G.5.2 Domain-Specific Validation (W1-W3 Protocols)
W1 Protocol (Healthcare Booking):
- Task domain deployment with comparative performance vs Few-Shot/Conversational
- Metrics: Completion rate, token efficiency, latency, UX score
- Target: ≥85% completion under Q4 constraints (Chapter 7.2)
W2 Protocol (Spatial Navigation):
- Real-world scenario execution under stateless constraints
- Metrics: Route accuracy, coordinate precision, safety communication
- Target: ≥80% successful navigation with transparent limitation acknowledgment (Chapter 7.3)
W3 Protocol (System Diagnostics):
- Failure mode documentation with priority classification (P1/P2/P3)
- Metrics: Diagnostic accuracy, bounded scope adherence, systematic troubleshooting
- Target: ≥85% correct priority assignment, no fabricated root causes (Chapter 7.4)
G.5.3 Multi-Dimensional Diagnostic Checks
Decision Tree Health Metrics:
- Average path length: ≤3 levels (T5 constraint)
- Branching factor: ≤4 per node (complexity limit)
- Fallback activation frequency: Monitor for >15% (indicates edge case gaps)

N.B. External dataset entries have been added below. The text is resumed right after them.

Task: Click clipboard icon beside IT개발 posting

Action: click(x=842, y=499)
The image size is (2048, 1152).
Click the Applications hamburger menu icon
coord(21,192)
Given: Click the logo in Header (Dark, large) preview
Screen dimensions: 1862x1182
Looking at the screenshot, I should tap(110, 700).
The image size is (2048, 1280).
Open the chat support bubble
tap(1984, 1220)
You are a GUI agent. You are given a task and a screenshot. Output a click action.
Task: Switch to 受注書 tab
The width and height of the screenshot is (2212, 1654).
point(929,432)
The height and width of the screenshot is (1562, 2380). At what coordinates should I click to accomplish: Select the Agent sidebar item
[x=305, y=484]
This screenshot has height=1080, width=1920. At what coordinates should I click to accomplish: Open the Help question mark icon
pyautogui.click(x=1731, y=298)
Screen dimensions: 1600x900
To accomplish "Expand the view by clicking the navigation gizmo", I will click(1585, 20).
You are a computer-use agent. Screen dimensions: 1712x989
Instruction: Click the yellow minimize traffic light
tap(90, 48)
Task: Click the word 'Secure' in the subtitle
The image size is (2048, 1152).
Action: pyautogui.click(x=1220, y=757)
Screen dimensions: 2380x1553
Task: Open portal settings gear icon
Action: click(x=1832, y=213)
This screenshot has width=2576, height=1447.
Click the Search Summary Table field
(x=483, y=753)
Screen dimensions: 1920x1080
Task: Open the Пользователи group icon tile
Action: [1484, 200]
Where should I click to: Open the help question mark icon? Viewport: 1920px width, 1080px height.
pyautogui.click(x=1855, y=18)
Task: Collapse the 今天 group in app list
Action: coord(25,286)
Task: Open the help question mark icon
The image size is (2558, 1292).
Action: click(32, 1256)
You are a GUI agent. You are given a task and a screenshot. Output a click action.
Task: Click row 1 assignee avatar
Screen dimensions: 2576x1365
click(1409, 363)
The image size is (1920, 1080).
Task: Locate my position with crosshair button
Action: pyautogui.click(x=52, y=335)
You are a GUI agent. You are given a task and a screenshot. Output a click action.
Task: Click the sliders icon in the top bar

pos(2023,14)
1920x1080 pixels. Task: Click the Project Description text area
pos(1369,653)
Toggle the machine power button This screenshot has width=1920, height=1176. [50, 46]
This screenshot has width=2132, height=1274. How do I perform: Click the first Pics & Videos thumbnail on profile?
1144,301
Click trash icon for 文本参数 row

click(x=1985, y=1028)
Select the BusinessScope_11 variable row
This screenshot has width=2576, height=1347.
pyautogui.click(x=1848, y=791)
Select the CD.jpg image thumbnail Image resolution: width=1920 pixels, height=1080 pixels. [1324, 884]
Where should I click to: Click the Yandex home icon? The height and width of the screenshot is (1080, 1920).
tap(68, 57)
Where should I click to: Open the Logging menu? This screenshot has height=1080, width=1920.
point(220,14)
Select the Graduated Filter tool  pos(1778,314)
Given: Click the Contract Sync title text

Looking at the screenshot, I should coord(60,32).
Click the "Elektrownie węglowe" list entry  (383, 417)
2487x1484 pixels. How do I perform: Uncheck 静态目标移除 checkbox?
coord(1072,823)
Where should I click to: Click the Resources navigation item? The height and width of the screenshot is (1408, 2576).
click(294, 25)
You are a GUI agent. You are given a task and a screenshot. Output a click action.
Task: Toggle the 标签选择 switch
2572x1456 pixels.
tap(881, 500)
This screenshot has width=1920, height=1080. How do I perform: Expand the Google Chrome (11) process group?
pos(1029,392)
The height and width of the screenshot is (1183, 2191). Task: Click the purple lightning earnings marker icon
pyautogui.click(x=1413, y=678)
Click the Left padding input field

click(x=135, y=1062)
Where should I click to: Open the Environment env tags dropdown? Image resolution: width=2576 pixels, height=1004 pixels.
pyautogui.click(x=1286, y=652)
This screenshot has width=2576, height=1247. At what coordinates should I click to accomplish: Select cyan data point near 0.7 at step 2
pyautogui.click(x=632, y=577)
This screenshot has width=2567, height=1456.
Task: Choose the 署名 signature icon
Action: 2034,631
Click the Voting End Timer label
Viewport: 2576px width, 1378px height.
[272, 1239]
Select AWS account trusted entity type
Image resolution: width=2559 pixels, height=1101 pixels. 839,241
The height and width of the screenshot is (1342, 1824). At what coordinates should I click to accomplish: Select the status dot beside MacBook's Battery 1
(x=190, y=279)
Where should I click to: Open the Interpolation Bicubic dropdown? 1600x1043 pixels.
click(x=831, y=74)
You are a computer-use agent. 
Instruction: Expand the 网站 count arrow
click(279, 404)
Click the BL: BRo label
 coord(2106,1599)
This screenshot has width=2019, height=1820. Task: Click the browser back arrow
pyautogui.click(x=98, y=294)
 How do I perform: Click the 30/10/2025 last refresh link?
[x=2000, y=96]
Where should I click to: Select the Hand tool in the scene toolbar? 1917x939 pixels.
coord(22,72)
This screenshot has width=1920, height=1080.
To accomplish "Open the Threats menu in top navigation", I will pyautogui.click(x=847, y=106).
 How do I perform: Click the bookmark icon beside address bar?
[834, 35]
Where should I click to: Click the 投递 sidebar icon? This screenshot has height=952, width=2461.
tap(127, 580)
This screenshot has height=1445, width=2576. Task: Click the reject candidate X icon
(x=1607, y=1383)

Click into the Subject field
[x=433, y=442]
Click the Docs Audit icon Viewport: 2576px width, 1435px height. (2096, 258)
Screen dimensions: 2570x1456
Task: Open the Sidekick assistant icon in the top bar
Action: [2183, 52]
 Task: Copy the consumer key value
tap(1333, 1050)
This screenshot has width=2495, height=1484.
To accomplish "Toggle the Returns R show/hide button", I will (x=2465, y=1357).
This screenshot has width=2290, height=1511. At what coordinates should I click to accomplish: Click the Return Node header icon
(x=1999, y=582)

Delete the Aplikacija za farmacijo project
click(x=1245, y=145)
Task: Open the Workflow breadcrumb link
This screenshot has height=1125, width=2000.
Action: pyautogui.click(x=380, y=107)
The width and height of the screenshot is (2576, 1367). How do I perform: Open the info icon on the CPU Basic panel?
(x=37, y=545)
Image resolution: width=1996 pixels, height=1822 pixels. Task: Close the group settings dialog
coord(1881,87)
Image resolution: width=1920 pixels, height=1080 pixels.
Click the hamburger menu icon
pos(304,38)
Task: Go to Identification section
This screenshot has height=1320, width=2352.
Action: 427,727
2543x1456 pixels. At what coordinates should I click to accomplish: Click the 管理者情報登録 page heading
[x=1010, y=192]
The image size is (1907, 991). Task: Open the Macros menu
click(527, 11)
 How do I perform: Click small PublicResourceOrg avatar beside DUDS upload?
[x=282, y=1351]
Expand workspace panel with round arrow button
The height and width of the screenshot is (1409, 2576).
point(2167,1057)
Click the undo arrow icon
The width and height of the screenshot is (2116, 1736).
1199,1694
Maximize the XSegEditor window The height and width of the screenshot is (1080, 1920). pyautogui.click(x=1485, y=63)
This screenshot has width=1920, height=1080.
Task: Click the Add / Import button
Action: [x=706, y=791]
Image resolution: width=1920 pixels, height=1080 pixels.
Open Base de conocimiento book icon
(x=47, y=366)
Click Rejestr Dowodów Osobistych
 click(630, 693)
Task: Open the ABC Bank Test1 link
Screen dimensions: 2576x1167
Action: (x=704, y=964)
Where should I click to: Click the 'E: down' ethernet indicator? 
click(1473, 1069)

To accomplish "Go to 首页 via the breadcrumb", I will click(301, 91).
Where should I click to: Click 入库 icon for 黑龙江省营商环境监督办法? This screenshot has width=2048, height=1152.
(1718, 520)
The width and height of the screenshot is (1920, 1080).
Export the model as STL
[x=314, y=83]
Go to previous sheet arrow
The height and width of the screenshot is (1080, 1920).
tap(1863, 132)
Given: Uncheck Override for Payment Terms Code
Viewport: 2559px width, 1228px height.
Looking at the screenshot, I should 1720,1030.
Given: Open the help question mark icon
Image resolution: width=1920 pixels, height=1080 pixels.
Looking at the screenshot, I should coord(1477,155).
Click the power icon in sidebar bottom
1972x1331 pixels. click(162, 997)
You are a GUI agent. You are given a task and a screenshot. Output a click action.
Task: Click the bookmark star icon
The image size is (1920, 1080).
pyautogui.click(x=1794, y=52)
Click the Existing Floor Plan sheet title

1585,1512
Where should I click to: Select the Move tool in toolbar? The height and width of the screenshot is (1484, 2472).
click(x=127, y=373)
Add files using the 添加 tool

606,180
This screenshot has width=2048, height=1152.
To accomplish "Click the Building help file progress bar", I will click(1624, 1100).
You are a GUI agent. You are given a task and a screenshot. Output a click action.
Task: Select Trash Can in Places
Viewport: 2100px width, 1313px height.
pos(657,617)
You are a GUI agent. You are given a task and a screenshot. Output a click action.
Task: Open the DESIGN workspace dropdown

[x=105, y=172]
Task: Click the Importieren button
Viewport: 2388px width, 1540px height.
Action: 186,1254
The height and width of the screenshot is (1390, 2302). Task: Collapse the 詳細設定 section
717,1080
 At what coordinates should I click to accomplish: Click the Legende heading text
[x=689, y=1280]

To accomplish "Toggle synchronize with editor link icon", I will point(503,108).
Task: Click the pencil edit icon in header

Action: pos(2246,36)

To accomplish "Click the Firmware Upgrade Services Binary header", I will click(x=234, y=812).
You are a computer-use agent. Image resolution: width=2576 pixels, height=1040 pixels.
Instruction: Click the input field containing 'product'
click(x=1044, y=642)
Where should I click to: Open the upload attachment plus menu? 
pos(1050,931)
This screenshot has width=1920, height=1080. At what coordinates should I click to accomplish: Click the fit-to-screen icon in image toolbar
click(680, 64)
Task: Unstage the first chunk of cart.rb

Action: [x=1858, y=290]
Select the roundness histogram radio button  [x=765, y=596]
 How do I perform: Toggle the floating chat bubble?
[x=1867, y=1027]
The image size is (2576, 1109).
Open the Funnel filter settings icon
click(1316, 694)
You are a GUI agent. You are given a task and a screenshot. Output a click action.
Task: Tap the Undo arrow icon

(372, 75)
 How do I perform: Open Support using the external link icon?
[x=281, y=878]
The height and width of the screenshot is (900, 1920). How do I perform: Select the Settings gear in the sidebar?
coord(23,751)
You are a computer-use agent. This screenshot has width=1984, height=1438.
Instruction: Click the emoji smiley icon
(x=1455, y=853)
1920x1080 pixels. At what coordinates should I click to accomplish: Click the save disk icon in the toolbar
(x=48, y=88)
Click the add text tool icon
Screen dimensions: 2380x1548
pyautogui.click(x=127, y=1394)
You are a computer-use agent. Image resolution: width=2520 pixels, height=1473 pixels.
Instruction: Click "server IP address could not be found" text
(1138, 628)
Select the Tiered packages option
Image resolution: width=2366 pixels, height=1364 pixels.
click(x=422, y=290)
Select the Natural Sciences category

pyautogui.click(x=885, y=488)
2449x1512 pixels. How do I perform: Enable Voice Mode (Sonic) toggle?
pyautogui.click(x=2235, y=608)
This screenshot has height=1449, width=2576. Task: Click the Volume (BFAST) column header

- Dead paths: Zero unused routes after test coverage
Context-Optimality Scoring:
- Resource-constrained: Efficiency score ≥80%
- User experience: UX score ≥75%
- Professional quality: Quality score ≥85%
Performance vs Complexity Analysis:
- Plot: Efficiency vs resource usage
- Identify: Pareto frontier for optimal trade-offs
- Validate: Token cost justified by measurable improvement
G.5.4 Final Deployment Decision Matrix
DEPLOYMENT_READINESS_CHECKLIST:
✓ Core Tests (T1-T10):
- All tests PASS with thresholds met
- Decision trees validated (depth ≤3, branches ≤4)
- Redundancy Index ≤10 for all components
✓ Domain Tests (W1-W3):
- Representative domain scenarios tested
- Comparative analysis vs baseline approaches documented
- Failure modes characterized with recovery strategies
✓ Context Requirements:
- Efficiency priority → Score ≥80%
- UX priority → Score ≥75%
- Quality priority → Score ≥85%
DECISION LOGIC:
IF all_core_tests == PASS AND domain_validation == PASS AND context_requirements == MET:
→ DEPLOY MCD AGENT ✅
→ Document: Performance baselines, monitoring thresholds
ELSE:
→ RETURN TO FAILED PHASE for redesign
→ Document: Specific failure modes, remediation plan
→ ITERATE: Fix issues, re-run validation
UNSUITABLE DETERMINATION:
IF multiple_iterations_fail OR fundamental_constraint_mismatch:
→ Recommend alternative frameworks (LangChain, AutoGPT)
→ Document: Justification with empirical evidence
G.5.5 Monitoring Integration Post-Deployment
Ongoing Validation (Production Environment):
- Semantic Drift Monitor: Continuous comparison across quantization tiers, alert if drift >10%
- Dynamic Tier Selection: Automatic Q1→Q4→Q8 escalation with performance tracking
- Performance Benchmarking: Weekly validation against established efficiency thresholds from Chapter 6
- Usage Pattern Analysis: Monthly review of component utilization, flag if any <10% (G.3.3 Q9)
G.5 Output: Validated MCD implementation ready for deployment with documented performance characteristics and monitoring plan.